--- Tasks for this exercise ---
#1 Answer these from the Cayman GTS and GT3 review:
(a) Around which track did the writer drive multiple hard laps in the GTS?
(b) What engine and drive layout does the GT3 have?
(c) What fuel consumption did the Cayman return overall?
#2 Carry on with the Cayman GTS and GT3 review, starting after its final sentence.

==== Extract provided ====

Differences. There are differences. To put it simply, at least at your writer’s skill level, the less-potent Cayman GTS feels perfect. There’s plenty of power, plenty of braking, plenty of grip and plenty of urgency delivered in a way that mostly encourages, builds confidence and never overwhelms. Even after multiple hard laps around Laguna Seca, I got out of the GTS feeling at ease, relaxed and laid back, not like I’d just been beaten up and frightened and left to seek out a security blanket and go hide under a staircase.
Driving fast is hard work, but not in a Cayman GTS. It’s an easy, stress-free car to drive the bejesus out of. There’s no fuss. No drama. Just predictable, stable and very precise reactions to your commands. The athleticism, and the mid-engine stability, makes it feel effortless at your fingertips, willing and eager and at ease. And the sound, grip and smoothness of it all never get old.
YOU’RE NOT A SISSY-CHICKEN, ARE YOU? BRO?
The GT3 is, um, wilder. Unless you’re an experienced performance driver with plenty of track time, it makes you aware, frequently, that you’re not using all of its capability, though like the Cayman, it will play ball with all skill levels if you’re okay with the car having a snooze while you work up the courage to flog it a little. With the GT3’s rear-engine rear-drive setup, tighter suspension and more power, it’s friskier, and likes to slip, slide, shift and turn on its tires more easily, more vigorously, more startlingly, and more often. Squirms and slips and sensations you’re isolated from in other 911 models are proudly displayed here. It’s a very active car.
And, you can brake deeper, power out earlier, and gobble up the straight stretches more ravenously, though for a skill level like mine (I’m a reporter, not a racecar driver), the GT3 is a more intense thing to drive, and you’ll likely need more breaks. And some driving lessons. And a few extra pairs of underpants if you plan on pushing things a bit.
It’s like this.
Whenever you ask the Cayman to do something at high speed, it’s all like “PFFFFFT!!! Bro, seriously? We can totally get around that corner this fast without winding up in the cabbage. I totally got this, bro!” and that’s it.
Conversely, when you ask the GT3 to do something at speed, it’s all like “!!!!!!!!!! HECK YA!!! I’LL RIP THE HELL OUT OF THAT CORNER AND GIVE IT A WEDGIE!! DO YOU WANT TO GO SURPRISE-SIDEWAYS??!? HOW MUCH TIRE SMOKE DO YOU WANT BRO? YOU LIKE TIRE SMOKE, RIGHT? ARE YOU GONNA HIT MY REV LIMITER!?? BECAUSE I LOVE WHEN YOU HIT MY REV LIMITER!!!! HEY, HAVE YOU GOT YOUR SEATBELT ON??? CAUSE YOUR GONNA NEED IT TO HOLD YOUR LUNGS INSIDE OF YOUR CHEST WHEN I START MAKING G-FORCES! LOL!!!!!!!!!! BRO, WHY ISN’T MY THROTTLE ON THE FLOOR? YOU’RE NOT A SISSY-CHICKEN, ARE YOU? BRO?”
So, there it is. The Cayman is easygoing, relaxed and extremely confident when driven hard. The GT3 is beautifully haywire, and, probably a better choice if you like being informed, regularly, that you’re alive via nervous pangs in the stomach and a wicked adrenaline buzz.
What’s it like to live with these machines on a daily basis? I’m not sure. I only had a week, or less, in each, though I can offer the following insights.
Fuel mileage is very decent. Overall, the Cayman did 10.8 L/100 km and the GT3 used about 12.3 L/100 km. You have to stop more frequently to fill the GT3 than I expected, but mileage was as good as I’d ever seen in such a potent rig.

==== Data supplied ====

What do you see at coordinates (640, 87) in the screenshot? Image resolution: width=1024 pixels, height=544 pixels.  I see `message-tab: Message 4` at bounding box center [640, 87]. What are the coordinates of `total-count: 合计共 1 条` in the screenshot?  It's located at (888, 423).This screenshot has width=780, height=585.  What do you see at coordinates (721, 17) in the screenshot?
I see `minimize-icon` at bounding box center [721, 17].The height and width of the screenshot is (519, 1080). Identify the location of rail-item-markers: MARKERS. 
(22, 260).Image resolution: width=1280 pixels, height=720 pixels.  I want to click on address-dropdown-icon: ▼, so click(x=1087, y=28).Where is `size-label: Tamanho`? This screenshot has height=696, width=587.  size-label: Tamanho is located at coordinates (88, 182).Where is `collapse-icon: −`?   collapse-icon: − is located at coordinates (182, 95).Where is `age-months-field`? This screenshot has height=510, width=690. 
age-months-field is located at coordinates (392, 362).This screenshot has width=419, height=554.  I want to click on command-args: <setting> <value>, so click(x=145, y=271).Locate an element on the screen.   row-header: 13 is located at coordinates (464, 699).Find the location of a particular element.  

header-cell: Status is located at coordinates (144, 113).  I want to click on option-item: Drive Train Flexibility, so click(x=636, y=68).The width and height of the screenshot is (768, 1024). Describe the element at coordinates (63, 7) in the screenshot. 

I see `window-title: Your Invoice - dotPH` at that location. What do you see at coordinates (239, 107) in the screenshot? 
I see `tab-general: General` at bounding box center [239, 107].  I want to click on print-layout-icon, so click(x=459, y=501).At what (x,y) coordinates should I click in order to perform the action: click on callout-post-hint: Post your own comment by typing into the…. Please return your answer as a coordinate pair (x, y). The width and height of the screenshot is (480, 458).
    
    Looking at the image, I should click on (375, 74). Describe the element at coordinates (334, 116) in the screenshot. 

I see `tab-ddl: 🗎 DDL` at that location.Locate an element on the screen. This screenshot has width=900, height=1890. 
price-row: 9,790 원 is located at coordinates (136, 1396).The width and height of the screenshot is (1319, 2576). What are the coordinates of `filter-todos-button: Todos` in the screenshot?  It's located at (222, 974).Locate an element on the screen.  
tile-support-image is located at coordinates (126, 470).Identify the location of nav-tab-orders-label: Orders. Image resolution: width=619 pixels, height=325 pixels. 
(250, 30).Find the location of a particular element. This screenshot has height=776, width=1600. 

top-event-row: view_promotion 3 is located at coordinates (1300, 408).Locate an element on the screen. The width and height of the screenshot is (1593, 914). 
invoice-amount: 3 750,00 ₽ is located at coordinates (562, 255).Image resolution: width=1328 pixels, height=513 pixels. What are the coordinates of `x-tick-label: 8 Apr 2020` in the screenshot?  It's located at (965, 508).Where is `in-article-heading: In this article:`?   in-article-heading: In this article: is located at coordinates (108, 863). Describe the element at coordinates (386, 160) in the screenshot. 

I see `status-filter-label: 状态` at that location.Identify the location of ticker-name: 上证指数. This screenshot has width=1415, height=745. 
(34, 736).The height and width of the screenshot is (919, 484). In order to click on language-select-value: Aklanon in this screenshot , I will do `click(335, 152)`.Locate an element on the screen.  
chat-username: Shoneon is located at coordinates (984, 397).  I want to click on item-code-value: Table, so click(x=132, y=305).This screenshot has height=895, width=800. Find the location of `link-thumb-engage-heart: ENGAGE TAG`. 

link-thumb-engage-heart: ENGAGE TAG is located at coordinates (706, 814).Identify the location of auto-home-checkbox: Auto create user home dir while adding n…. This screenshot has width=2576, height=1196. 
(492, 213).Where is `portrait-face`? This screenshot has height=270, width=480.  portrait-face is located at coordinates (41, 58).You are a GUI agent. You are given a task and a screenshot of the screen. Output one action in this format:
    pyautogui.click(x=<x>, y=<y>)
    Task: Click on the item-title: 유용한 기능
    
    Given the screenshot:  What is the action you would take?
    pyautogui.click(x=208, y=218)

====

--- Results in order ---
#1
(a) Laguna Seca
(b) Rear-engine, rear-drive
(c) 10.8 L/100 km

#2
They can both go on highway trips. Especially the Cayman, with no issue. I even took the GT3 to a wedding, three hours north of Sudbury (there is such a thing), up highway 144 with its transport trucks and train-track crossings and custom jacked-up bro-trucks galore, with little event beyond the crowd that gathered around in the gas station’s gravel parking lot in the Watershed when I stopped for some gasoline and a stick of beef jerky.
You can drive a Cayman in the winter, too. This would make you a horrible person, of course, but why not? The thing talks to you all the time, it’s balanced perfectly, the traction and stability and braking systems are expertly calibrated for optimization of traction, and with winter tires, I don’t see why one wouldn’t enjoy it all year round.
The GT3 in the snow? Um, no. You’d lose your front bumper on the first slush-boulder you encountered on the highway. And even at summer temperatures, the engine cranks over laboriously, suggesting that you’re about to wake up something big. At 30 below, I know a Cayman will start. A GT3? Maybe so, maybe no.
Then, there’s the stress level thing. The Cayman doesn’t have an ant-scraping bumper, it won’t land you in jail and itself in an impound lot if you redline second gear, and its wheels are held on by five standard lugnuts, meaning if you get a flat out of town, there’s a chance that you’ll be able to get it patched or replaced.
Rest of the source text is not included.